E mais um detalhe importante – além da madeira melhor, o instrumentos antigo, já está construído há bastante tempo, e desta forma, se foi cuidado de forma devida, sua madeira está ainda mais seca e climatizada. Ou seja, menos sujeita a variações climáticas. Isso tudo proporciona uma estabilidade e sonoridade quase que incomparável.
Outro ponto determinante, é que com o crescimento mundial da população, houve um crescimento necessário da indústria, gerando uma automatização em quase todos os setores. Sendo assim os instrumentos, tiveram também sua fabricação automatizada, ou através de máquinas CNC, ou através de mão de obra de linha de produção, onde cada operante cuida de uma parte específica do instrumento, mas quase sempre sem conhecimento algum da obra como um todo.
Nesse processo, do ponto de vista da produção e do custo tivemos melhorias, contudo, com relação ao primor na construção, é questionável se houve algum avanço. Por causa dessa produção acelerada, o instrumento “Custom Shop” que por definição é aquele confeccionado de forma mais singular, em menor produção e com muito mais zelo, teve sua procura também aumentada.
Bem, então é fato que o instrumento ‘”Vintage” de verdade (original de época) possui características sonoras mais avantajadas. INEGÁVEL! Mas, também inegável que na época que fora projetado e construído alguns fatores também foram determinantes.

* _PROBLEMA PROPOSTO_: Redigite sem alterações o trecho do texto sobre instrumentos antigos que começa em "E mais um detalhe" e termina em "quase que incomparável.".

* _ITENS EXTRAÍDOS_:
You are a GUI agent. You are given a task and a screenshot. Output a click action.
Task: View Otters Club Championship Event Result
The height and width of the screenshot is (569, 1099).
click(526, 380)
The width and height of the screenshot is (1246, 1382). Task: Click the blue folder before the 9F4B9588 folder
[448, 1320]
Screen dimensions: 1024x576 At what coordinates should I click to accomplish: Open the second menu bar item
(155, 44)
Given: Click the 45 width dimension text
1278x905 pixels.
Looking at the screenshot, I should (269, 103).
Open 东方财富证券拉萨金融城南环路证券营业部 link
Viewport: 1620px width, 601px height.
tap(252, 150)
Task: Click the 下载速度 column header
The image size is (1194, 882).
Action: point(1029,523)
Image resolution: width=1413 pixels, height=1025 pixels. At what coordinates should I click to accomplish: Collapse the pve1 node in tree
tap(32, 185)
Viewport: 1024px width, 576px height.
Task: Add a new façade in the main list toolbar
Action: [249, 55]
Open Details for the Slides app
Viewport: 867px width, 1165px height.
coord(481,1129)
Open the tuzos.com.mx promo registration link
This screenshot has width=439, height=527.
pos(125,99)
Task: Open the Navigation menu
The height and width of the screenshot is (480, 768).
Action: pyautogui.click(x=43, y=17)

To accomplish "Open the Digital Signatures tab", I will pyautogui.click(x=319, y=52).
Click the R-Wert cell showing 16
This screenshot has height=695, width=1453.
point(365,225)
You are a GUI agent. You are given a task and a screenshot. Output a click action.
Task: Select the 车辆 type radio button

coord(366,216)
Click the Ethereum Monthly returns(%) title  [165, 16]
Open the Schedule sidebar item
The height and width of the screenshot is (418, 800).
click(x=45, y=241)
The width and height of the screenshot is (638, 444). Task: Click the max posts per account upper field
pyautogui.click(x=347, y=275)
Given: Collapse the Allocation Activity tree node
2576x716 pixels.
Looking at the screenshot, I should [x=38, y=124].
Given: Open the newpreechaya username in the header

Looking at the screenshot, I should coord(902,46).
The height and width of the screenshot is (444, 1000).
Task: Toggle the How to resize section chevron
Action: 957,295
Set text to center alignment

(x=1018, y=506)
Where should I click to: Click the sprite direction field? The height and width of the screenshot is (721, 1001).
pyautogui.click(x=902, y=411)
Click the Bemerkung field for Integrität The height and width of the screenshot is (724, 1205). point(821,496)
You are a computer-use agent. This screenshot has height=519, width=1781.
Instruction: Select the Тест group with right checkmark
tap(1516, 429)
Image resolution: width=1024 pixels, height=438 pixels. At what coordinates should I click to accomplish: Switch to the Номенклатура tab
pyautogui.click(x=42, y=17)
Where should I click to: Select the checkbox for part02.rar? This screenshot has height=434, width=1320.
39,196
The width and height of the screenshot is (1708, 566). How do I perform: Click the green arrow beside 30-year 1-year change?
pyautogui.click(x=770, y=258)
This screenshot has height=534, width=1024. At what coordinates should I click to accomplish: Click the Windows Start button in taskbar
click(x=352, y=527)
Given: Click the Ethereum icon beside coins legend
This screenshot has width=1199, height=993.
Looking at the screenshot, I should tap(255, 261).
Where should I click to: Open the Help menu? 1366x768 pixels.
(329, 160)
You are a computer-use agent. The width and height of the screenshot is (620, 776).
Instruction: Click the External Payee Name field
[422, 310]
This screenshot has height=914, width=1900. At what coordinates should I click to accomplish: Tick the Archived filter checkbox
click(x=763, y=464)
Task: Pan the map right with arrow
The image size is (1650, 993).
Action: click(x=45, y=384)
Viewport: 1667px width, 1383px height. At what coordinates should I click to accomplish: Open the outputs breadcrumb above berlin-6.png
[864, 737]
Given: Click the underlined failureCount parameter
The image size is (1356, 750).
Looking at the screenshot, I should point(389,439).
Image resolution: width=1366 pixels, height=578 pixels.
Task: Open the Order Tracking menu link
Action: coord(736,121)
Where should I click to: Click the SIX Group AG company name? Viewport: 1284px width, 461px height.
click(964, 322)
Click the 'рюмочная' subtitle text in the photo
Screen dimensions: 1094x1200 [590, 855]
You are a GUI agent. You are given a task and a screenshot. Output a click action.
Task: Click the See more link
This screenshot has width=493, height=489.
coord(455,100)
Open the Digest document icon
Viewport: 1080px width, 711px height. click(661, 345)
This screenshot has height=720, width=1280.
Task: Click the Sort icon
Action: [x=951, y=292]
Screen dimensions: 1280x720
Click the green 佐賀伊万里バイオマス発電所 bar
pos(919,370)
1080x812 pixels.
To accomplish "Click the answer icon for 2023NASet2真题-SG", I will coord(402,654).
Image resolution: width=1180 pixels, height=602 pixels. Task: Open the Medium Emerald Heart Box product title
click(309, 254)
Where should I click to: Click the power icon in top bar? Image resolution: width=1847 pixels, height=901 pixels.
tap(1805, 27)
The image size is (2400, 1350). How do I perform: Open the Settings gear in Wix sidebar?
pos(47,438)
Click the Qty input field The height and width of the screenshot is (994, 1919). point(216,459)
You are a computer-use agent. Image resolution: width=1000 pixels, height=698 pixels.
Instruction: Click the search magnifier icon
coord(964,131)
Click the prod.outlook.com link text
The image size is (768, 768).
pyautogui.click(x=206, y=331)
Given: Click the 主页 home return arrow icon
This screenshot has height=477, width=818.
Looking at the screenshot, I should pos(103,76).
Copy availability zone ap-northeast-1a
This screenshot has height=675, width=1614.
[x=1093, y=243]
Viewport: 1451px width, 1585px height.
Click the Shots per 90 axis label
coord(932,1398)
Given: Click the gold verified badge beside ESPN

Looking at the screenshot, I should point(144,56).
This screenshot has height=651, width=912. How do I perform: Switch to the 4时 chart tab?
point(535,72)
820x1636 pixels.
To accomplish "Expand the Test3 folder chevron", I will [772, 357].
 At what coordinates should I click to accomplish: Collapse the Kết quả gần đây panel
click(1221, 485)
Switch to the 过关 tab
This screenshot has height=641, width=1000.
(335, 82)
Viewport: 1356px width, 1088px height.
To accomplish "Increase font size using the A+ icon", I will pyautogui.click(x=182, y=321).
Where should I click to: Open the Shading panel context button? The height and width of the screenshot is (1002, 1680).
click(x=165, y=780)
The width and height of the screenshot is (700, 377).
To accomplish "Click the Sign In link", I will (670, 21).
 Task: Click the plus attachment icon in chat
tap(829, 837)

* _RESPOSTA COMPLETA_:
E mais um detalhe importante – além da madeira melhor, o instrumentos antigo, já está construído há bastante tempo, e desta forma, se foi cuidado de forma devida, sua madeira está ainda mais seca e climatizada. Ou seja, menos sujeita a variações climáticas. Isso tudo proporciona uma estabilidade e sonoridade quase que incomparável.